Jewish people seeking a progressive faith community accepting people of all colors, genders, sexual orientations and with a wide range of religious and spiritual beliefs find warm welcome, he emphasizes.
Rabbi Burt Jacobson in 1984 founded the Kehilla school (located at that time in Berkeley) that is today Kehilla Community Synagogue. Rabbi Chaya Gusfield joined in 1997, becoming a pivotal lay leader involved in numerous activities and outreach. In its more than three decades, Kehilla has been involved with social justice education and activism related to gun control, race, economic equality, immigration rights, affordable housing, violence prevention, xenophobia, the Israeli-Palestinian conflict, peace issues and environmental issues.
“As our society and the increasing oppressive policies of our government have made clear, this is a time we want to be in solidarity with other people,” says Saxe-Taller. “Atomized families can’t make things happen. We offer a place where you can come with a variety of Jewish beliefs and practices and be welcome. Acts of justice are the central ways we practice Jewish faith and life.”
By partnering with other synagogues and often with other faith communities in addition to social justice organizations, Saxe-Taller insists solidarity is held up as a model to heal society and empower even greater strides.

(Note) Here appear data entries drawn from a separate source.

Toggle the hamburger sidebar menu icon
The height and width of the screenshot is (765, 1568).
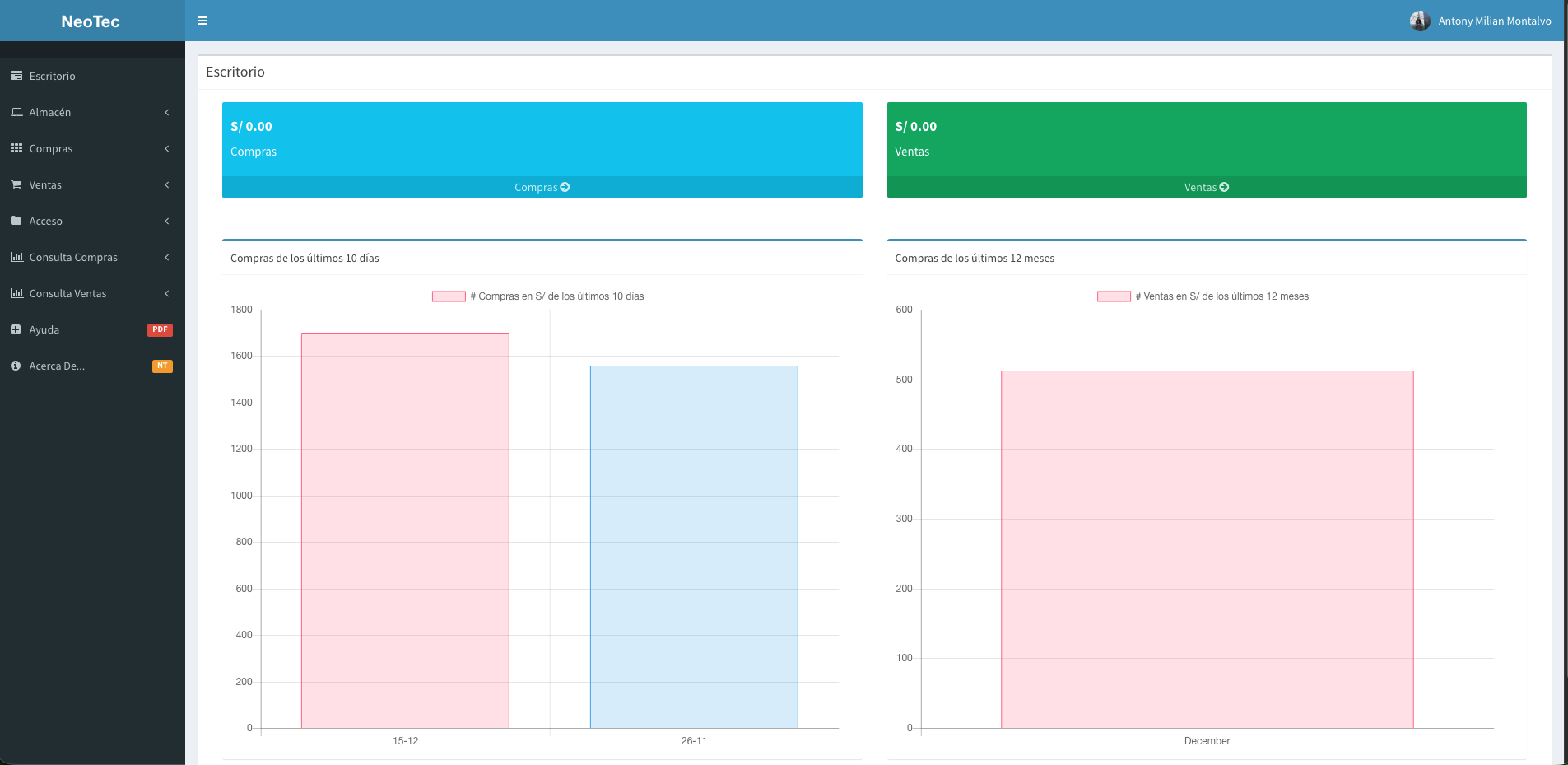[202, 21]
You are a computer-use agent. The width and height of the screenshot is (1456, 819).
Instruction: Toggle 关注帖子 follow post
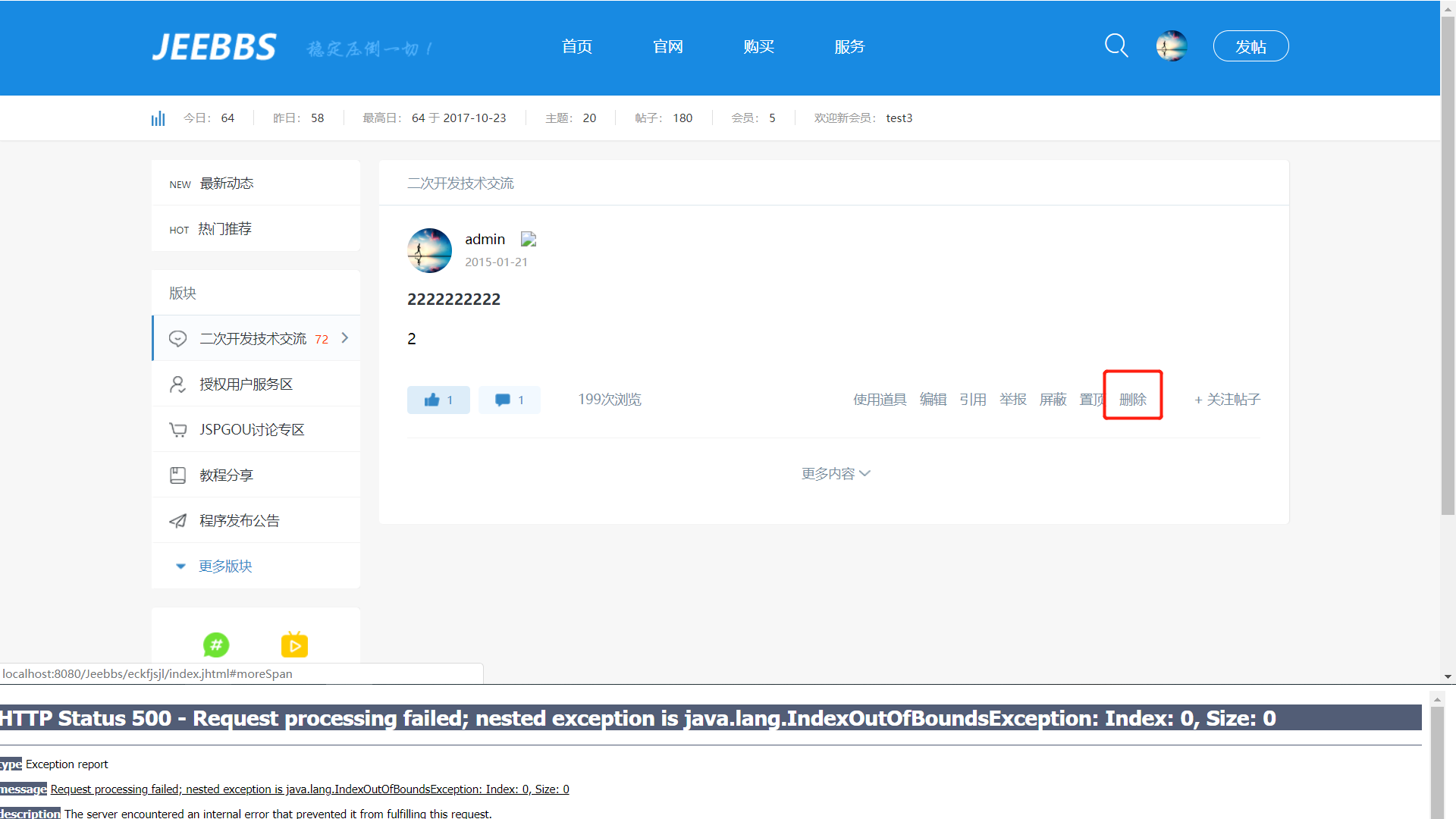(1227, 399)
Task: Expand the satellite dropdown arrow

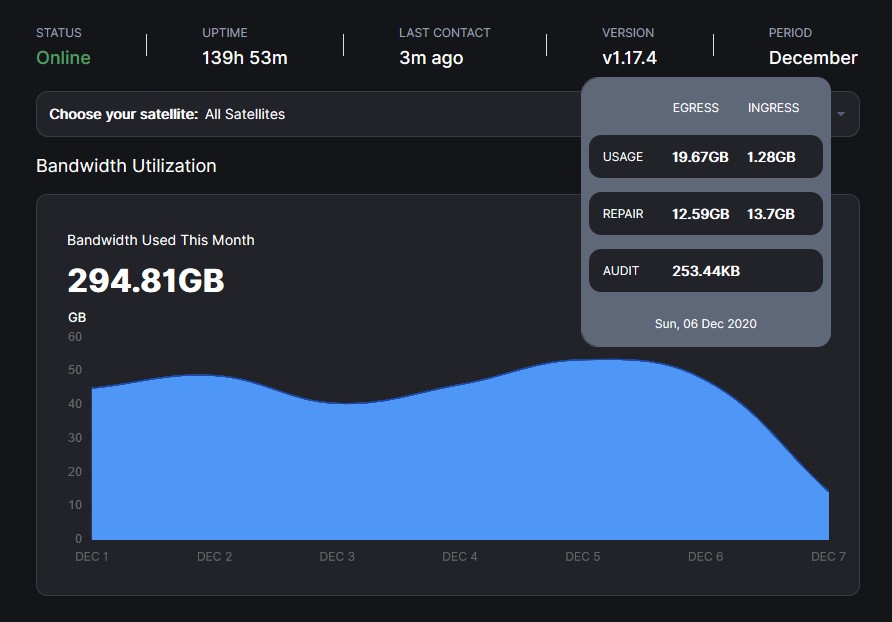Action: [841, 114]
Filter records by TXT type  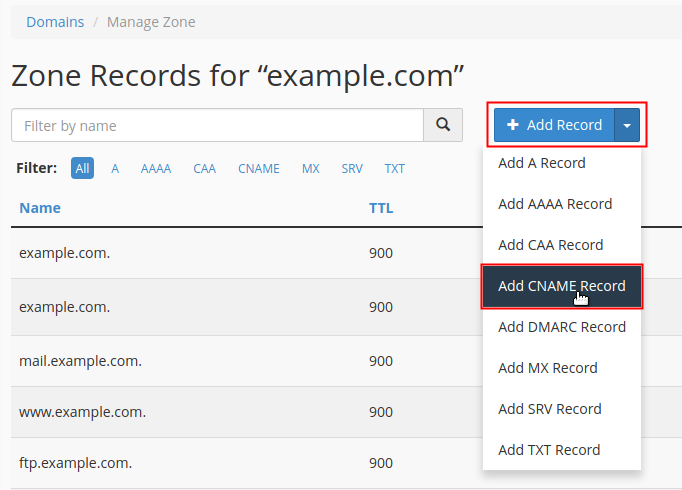395,169
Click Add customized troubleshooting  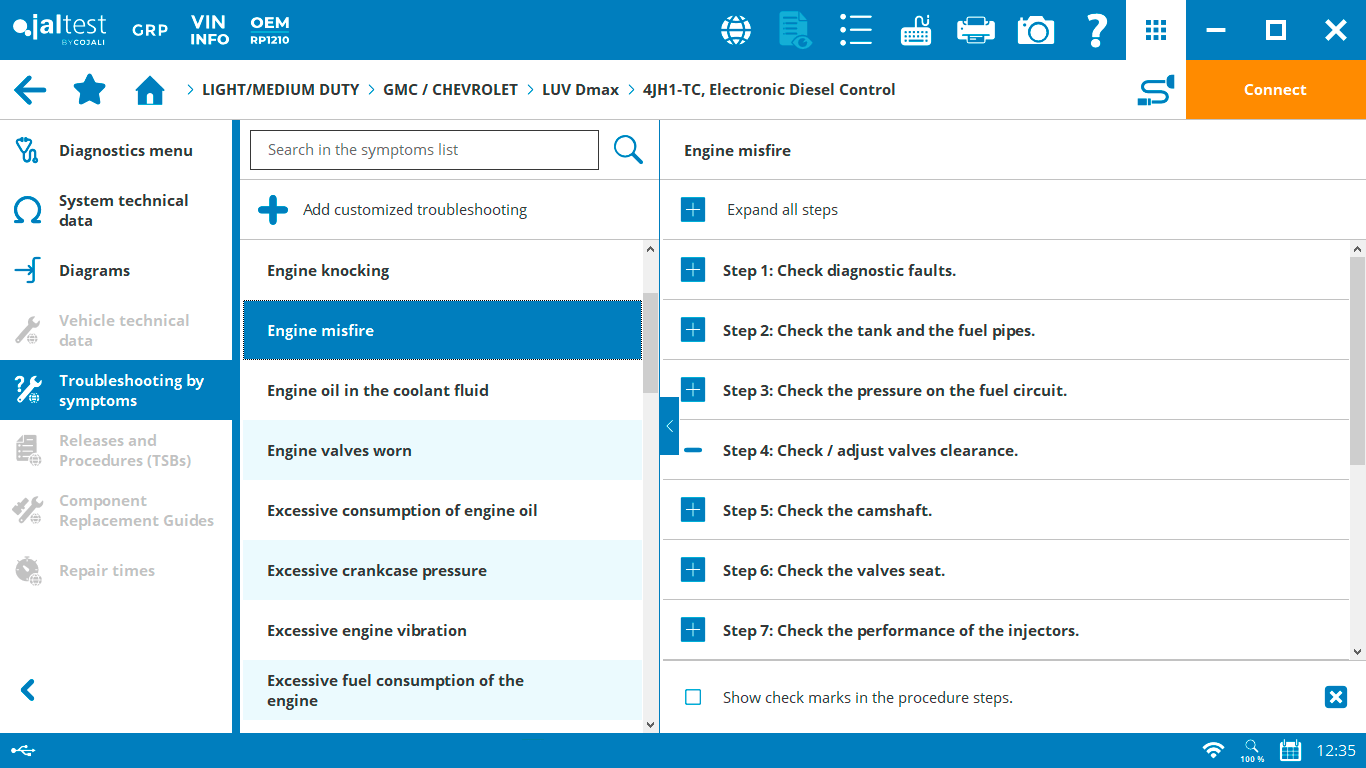pyautogui.click(x=414, y=210)
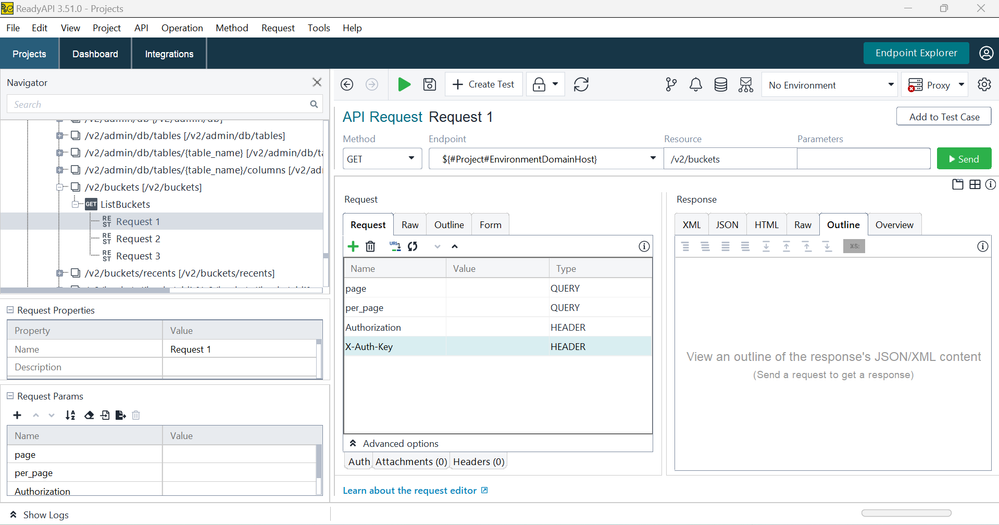The height and width of the screenshot is (525, 999).
Task: Click the Send button
Action: [x=963, y=158]
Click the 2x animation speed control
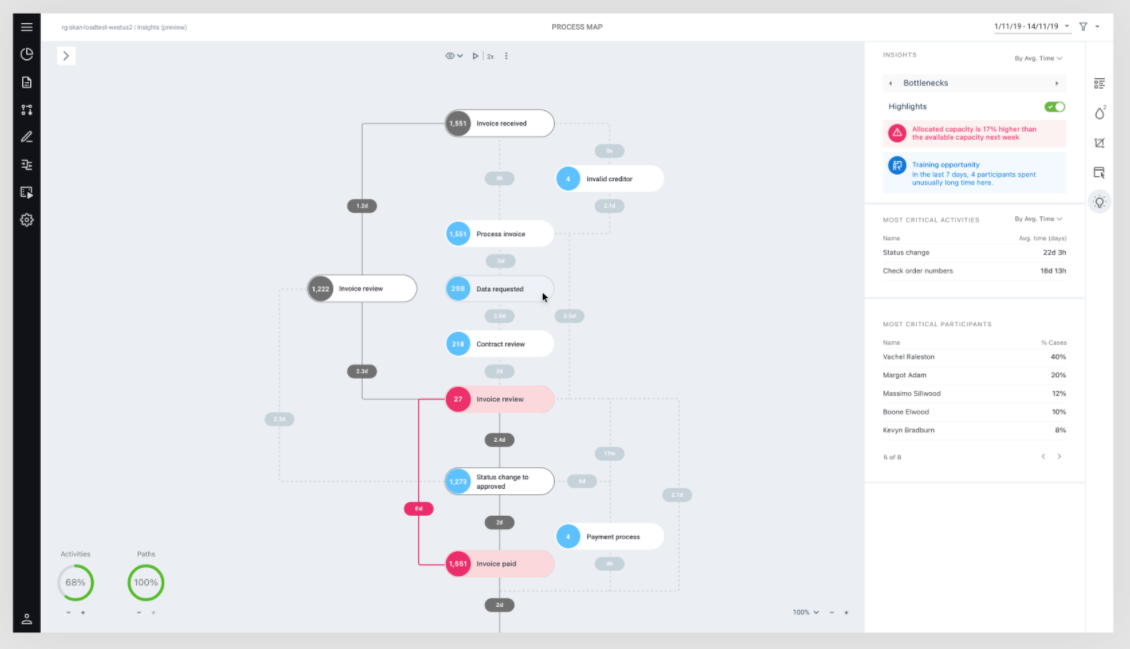 [x=490, y=56]
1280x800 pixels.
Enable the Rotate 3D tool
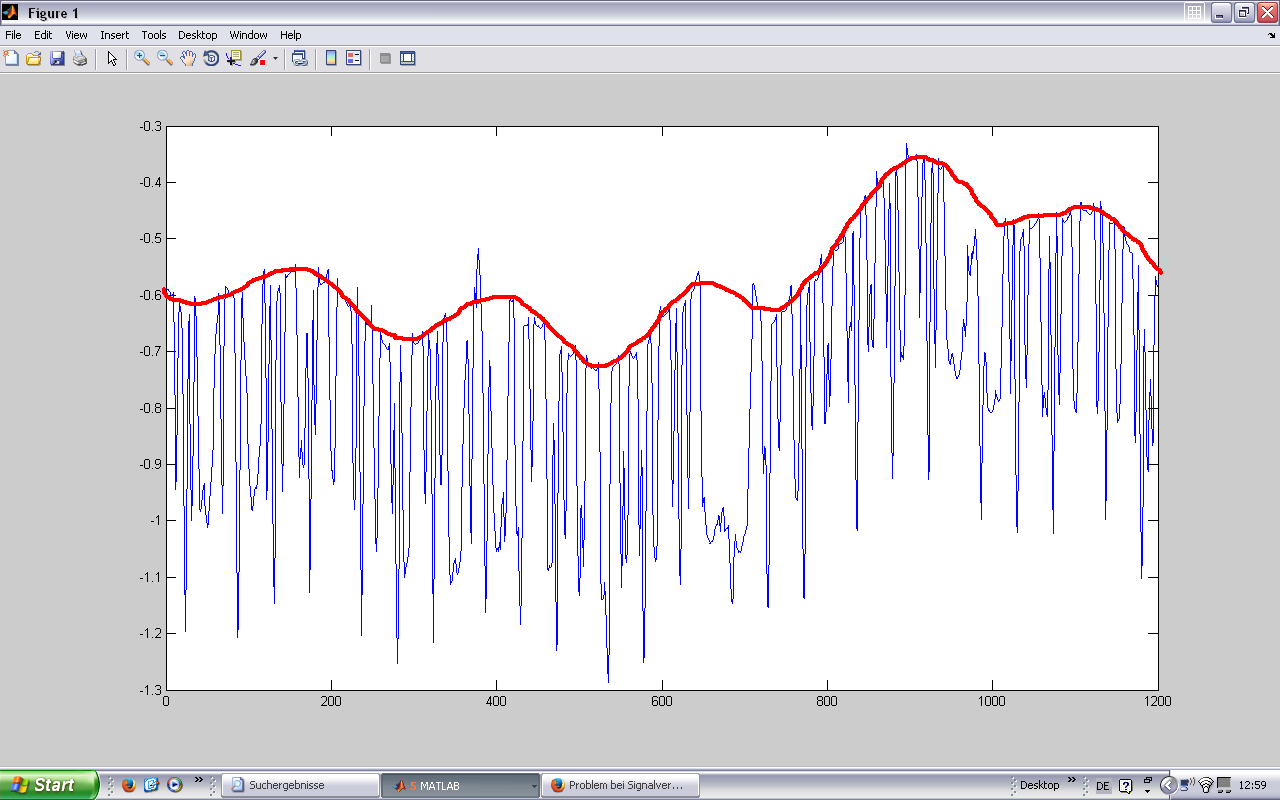pyautogui.click(x=211, y=59)
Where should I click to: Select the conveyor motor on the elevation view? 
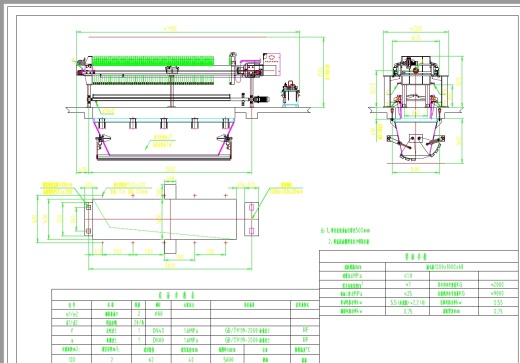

Asked about Kehilla’s Faith Trio alliance, which includes Muslims, Christians and Jews, he says, “It’s very important to be engaged with people who have different faiths and beliefs. We’re not presumptuous enough to think we know all there is to know.”
Participation with the community organization Faith in Action East Bay and other groups has led to jointly-held art exhibits, shared fall harvest events and speakers who integrate messages about current topics with Jewish concepts including teshuvah (repentance) and tikkun olam (healing or repairing the world). A recent message involving reparations to African Americans drew a crowd of 800.
“We wanted to think about what it would mean for us as Jews to help repair our role in injustices that have happened and continue to happen in society,” Saxe-Taller recalls. “We aren’t specifically responsible for them, but to play a part in repairing them is part of our liberation. We want to do our part to repair the wounds caused to people of African heritage.”
Likewise, the community is intent on learning from indigenous community leaders and youth activists — two groups most severely impacted by the climate crisis. Sincere in their belief that education and following wisdom precedes authority, Kehilla models leadership in faithful pursuit of social justice.